As Forças Armadas portuguesas foram alvo de diversos processos de transformação ao longo do último meio século. Sem dúvida, o processo mais radical e estruturante operou-se com a Revolução de abril e durante o chamado Processo Revolucionário em Curso (PREC).
No início do ano de 1974 e no auge da guerra colonial serviam nos três ramos das Forças Armadas, no Continente, nos Arquipélagos dos Açores e da Madeira e nas ex-colónias cerca de 240 000 militares, os quais sofreram uma redução para cerca de 100 000 passado pouco mais de um ano depois. Uma inevitabilidade, após o fim da guerra colonial, a declaração da independência das antigas colónias e com o 25 de novembro de 1975.
Após o 25 de abril e até aos dias de hoje, as Forças Armadas passaram por diversos períodos e fases.
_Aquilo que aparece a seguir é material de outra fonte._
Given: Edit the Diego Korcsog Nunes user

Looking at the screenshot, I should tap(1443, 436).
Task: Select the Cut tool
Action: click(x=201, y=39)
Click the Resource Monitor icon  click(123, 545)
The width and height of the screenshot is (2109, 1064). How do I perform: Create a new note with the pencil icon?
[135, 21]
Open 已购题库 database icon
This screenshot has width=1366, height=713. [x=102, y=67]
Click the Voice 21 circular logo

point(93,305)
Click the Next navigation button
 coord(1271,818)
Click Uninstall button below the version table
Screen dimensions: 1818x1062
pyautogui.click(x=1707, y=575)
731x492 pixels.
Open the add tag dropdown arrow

Durante o período revolucionário há a destacar a indisciplina militar, a descolonização e a desmobilização das forças.
Após 1976 e durante o período do enquadramento há a relevar o poder do Conselho da Revolução, as tentativas de reestruturação da Defesa Nacional e a institucionalização das FFAA relegando-as para os quartéis e submetendo-as ao poder político, com a revisão constitucional de 1982. Há uma adaptação à NATO e o restabelecimento das missões das FFAA, a que não é alheio o novo conceito estratégico dessa organização militarista, decorrente do final da Guerra Fria.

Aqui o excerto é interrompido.